Availability and implementation
Source code and dataset are available at https://doi.org/10.5281/zenodo.18871024.
Supplementary information
Supplementary data are available at Bioinformatics online.
Accurate prediction of condition-aware drug-induced transcriptional responses is essential for drug discovery and precision medicine. Current computational models, including encoder–decoder architectures and generative adversarial network-based approaches, exhibit reasonable performance but frequently neglect biological characteristics and fail to generalize to unseen conditions. Thus, this study presents a latent diffusion model that combines a variational autoencoder (VAE) with a diffusion process.
Results
The VAE compresses gene expression (GE) profiles into a low-dimensional latent space, where the diffusion process learns the joint probability distribution over latent GE representations and noisy intermediates, thereby enabling more effective capture of gene–gene correlations.

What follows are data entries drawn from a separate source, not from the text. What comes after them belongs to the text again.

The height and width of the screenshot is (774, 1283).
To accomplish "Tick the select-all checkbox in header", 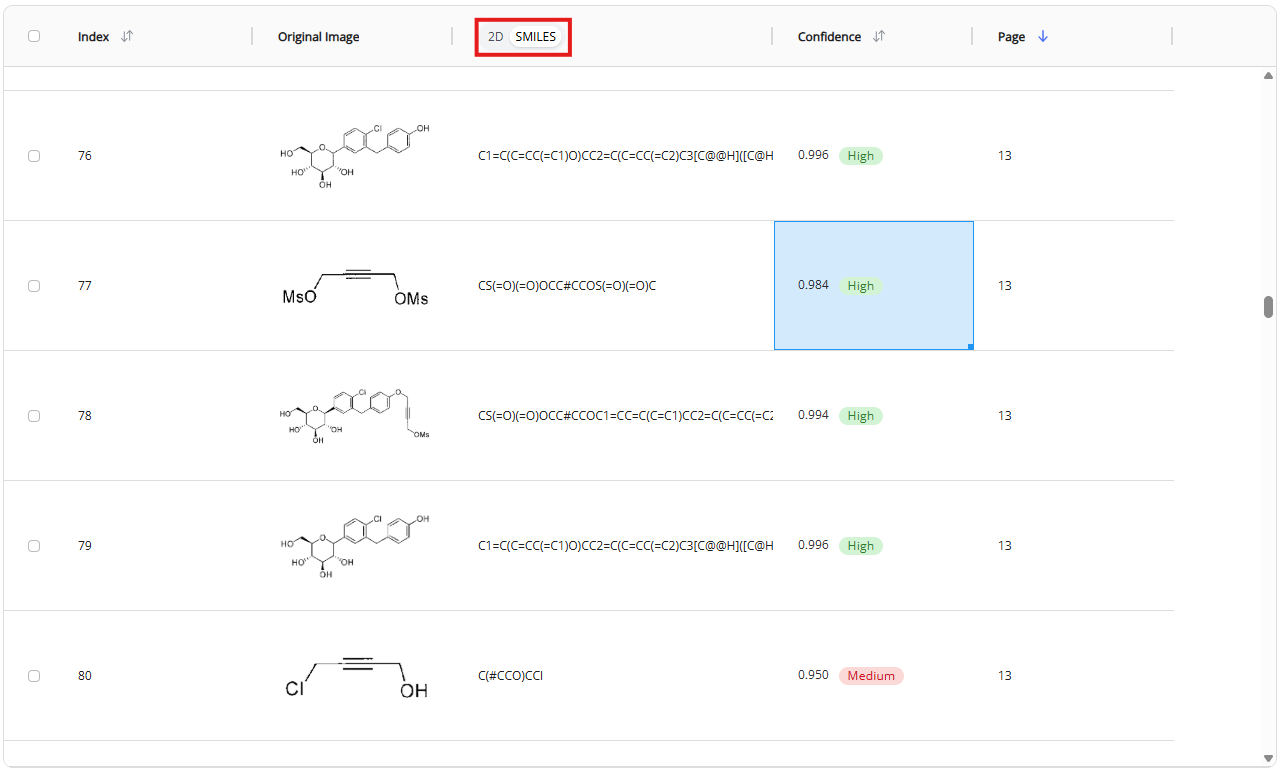I will coord(34,36).
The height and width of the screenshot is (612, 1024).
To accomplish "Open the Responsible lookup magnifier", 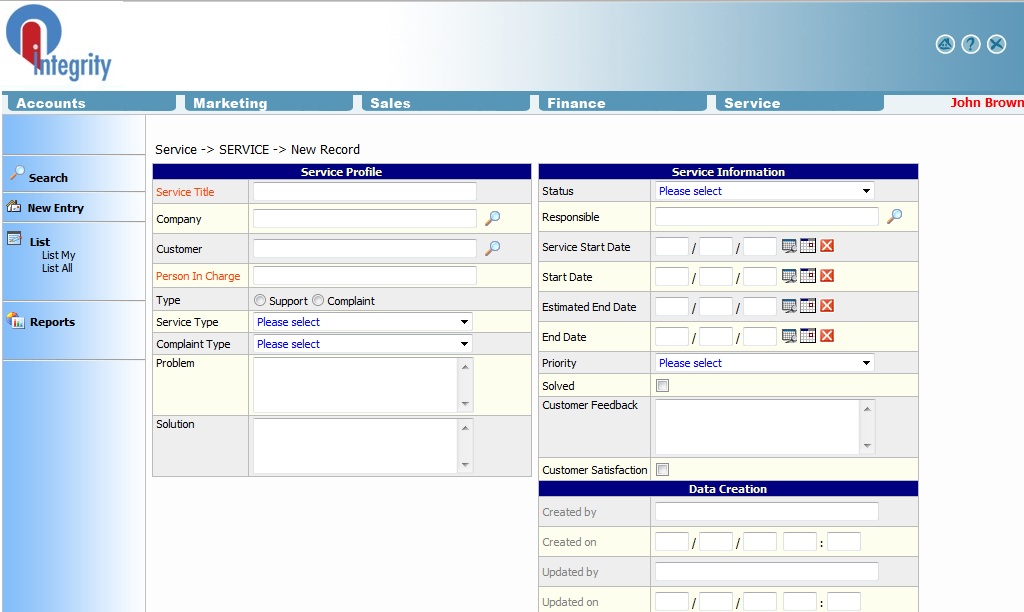I will (894, 216).
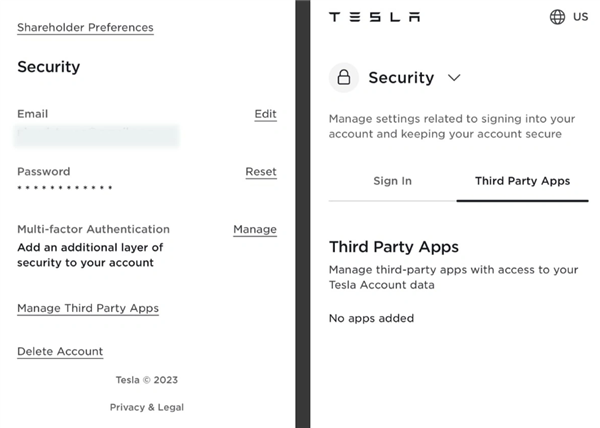The width and height of the screenshot is (600, 428).
Task: Edit the account email
Action: 265,114
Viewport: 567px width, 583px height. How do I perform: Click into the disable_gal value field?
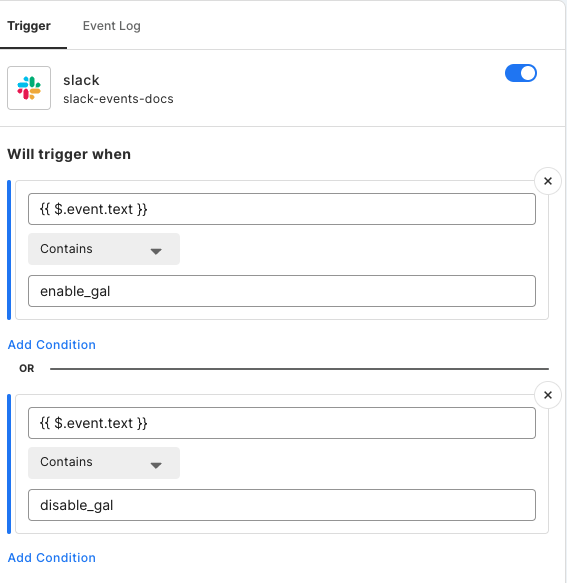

The model incorporates multiple perturbation conditions, including cell line, compound, dose, and time, to enhance prediction performance on unseen conditions. The reverse diffusion process predicts both the mean and variance of the posterior distribution, improving the fidelity of the generated GE profiles. The proposed model achieved the highest reconstruction performance in the unseen compound split with a Pearson correlation coefficient of 0.870 ± 0.001 and an R2 score of 0.739 ± 0.001, outperforming previous approaches. The model demonstrated superior preservation of gene–gene correlations, as confirmed by heatmap analysis. To evaluate biological relevance, we predicted half-maximal inhibitory concentration using generated GE, outperforming baseline methods. Latent space analysis revealed that the model preserved cell line identity and continuous dose–time variation. Gene set enrichment analysis confirmed that predicted GE reproduced known pathway-level responses to perturbation. These results demonstrate diffusion-based generative models as effective tools for modeling transcriptional responses in drug discovery and precision medicine.
Availability and implementation
Source code and dataset are available at https://doi.org/10.5281/zenodo.18871024.
Supplementary information
Supplementary data are available at Bioinformatics online.